* Given instruction 1 *
Summarize the pull request page in two sentences.
* Given instruction 2 *
Reproduce the part of the pull request page starting at "Thank you for" and ending at "us about it.", word for word.

Add aten.linear.default implementation to mx_ops
Fixes #796
:link: Helpful Links
:test_tube: See artifacts and rendered test results at hud.pytorch.org/pr/pytorch/ao/806
- :page_facing_up: Preview Python docs built from this PR
Note: Links to docs will display an error until the docs builds have been completed.
:white_check_mark: No Failures
As of commit 8b79caabb6434c879a95c5b47778a6204d009ece with merge base f5703b07acc683653556d04ef970709ba47dba10 ():
:green_heart: Looks good so far! There are no failures yet. :green_heart:
This comment was automatically generated by Dr. CI and updates every 15 minutes.
Hi @Ali-Flt!
Thank you for your pull request and welcome to our community.
Action Required
In order to merge any pull request (code, docs, etc.), we require contributors to sign our Contributor License Agreement, and we don't seem to have one on file for you.
Process
In order for us to review and merge your suggested changes, please sign at https://code.facebook.com/cla. If you are contributing on behalf of someone else (eg your employer), the individual CLA may not be sufficient and your employer may need to sign the corporate CLA.
Once the CLA is signed, our tooling will perform checks and validations. Afterwards, the pull request will be tagged with CLA signed. The tagging process may take up to 1 hour after signing. Please give it that time before contacting us about it.
If you have received this in error or have any questions, please contact us at [email protected]. Thanks!

* Interface element records *
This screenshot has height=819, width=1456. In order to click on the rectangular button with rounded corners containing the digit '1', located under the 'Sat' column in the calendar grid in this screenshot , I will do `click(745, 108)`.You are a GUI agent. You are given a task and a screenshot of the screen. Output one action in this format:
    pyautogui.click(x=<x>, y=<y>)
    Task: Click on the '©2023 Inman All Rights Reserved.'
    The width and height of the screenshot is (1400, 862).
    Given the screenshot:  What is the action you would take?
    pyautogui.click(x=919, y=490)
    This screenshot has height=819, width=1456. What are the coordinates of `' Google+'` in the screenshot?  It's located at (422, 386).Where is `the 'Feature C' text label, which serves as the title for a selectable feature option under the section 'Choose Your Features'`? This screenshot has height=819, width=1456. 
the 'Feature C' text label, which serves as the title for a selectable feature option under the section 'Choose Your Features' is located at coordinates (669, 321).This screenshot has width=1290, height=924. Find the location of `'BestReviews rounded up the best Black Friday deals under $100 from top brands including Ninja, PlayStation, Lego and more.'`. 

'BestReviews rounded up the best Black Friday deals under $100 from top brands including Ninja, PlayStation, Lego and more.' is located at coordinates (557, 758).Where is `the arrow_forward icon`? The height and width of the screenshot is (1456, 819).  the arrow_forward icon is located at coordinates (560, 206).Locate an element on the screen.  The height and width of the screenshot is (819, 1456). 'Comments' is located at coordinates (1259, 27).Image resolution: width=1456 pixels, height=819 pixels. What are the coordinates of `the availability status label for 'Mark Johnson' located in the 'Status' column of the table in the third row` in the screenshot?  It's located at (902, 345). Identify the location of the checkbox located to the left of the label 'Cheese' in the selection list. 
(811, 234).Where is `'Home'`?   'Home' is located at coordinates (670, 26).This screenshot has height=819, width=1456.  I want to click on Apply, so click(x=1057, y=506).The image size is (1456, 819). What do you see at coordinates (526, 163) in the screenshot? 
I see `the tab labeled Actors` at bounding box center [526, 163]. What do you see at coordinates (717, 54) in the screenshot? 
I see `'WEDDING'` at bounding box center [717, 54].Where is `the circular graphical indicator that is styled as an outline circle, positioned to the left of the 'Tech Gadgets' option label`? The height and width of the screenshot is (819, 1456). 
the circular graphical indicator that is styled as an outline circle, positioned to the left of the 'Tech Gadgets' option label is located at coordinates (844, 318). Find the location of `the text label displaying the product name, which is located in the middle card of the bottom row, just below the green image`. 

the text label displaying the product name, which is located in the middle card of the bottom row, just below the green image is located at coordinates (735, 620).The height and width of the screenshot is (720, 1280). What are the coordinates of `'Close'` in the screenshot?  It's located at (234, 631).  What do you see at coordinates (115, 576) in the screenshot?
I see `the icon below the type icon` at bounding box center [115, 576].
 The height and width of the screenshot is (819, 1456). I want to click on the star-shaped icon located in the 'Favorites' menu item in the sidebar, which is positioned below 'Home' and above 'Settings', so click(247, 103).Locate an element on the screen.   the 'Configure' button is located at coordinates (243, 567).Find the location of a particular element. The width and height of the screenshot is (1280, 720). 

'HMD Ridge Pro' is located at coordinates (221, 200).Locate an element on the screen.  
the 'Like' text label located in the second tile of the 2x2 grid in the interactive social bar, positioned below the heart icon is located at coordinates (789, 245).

* Problem solution 1 *
The pull request adds an aten.linear.default implementation to mx_ops and fixes #796, and an automated check reports no failures so far. A bot comment explains that the contributor has no Contributor License Agreement on file and must sign one before the pull request can be merged.

* Problem solution 2 *
Thank you for your pull request and welcome to our community.
Action Required
In order to merge any pull request (code, docs, etc.), we require contributors to sign our Contributor License Agreement, and we don't seem to have one on file for you.
Process
In order for us to review and merge your suggested changes, please sign at https://code.facebook.com/cla. If you are contributing on behalf of someone else (eg your employer), the individual CLA may not be sufficient and your employer may need to sign the corporate CLA.
Once the CLA is signed, our tooling will perform checks and validations. Afterwards, the pull request will be tagged with CLA signed. The tagging process may take up to 1 hour after signing. Please give it that time before contacting us about it.